EIM21702 - Particular benefits: computers: partial exemption: exclusion of arrangements which favour directors over other employees: years up to and including 2005/06 only
Section 320 ITEPA 2003
The computer exemption is abolished for 2006/07 onwards. For the tax treatment of a computer provided for private use from 6 April 2006 onwards see EIM21699.
Years up to and including 2005/06
There were two sets of circumstances when the exemption in EIM21700 did not apply:
- the first was where the only arrangements for making computers available were arrangements which were confined to cases of provision to directors or members of their families, and
- the second was where any provision to directors or their families was on more favourable terms than any provision to employees who were not directors or their families.
Neither test was intended to be particularly restrictive. The overall purposes of the legislation included encouragement of computer provision and reducing the regulatory burden on employers. The tests should be seen as a backstop to deny relief where a company introduced arrangements that deliberately advantaged the directors over other employees. Note that it was not necessary:
- that the employees and directors were provided with identical computer equipment, or
- that all the employees and directors got equipment of equal value, or
- that all employees were provided with computer equipment, so long as some employees who were not directors were provided with computers and the terms on which they were provided were not less favourable than the provision to directors.
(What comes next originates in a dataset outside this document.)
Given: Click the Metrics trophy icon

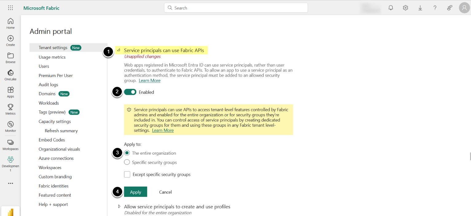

Most larger employers formally set out the terms on which equipment was supplied, either in a memorandum to the employees and directors concerned or in a staff handbook or other document which contained terms and conditions of employment. However many smaller employers may not record in writing what was expected of the employee. In such cases the terms of provision may have to be inferred from all the surrounding facts. For instance exemption was not due if:
- directors got computers free but non-director employees made a contribution, or
- directors’ families were allowed to use the computer equipment but the families of non- director employees were not, or
- employees only got computers on condition that they “worked at home” but no similar restriction was placed on directors.
Note that in the case of “one-man” companies, or other companies that have directors but no non-director employees, there was no group of employees with which to compare the provision to directors. So for such companies exemption could not be denied.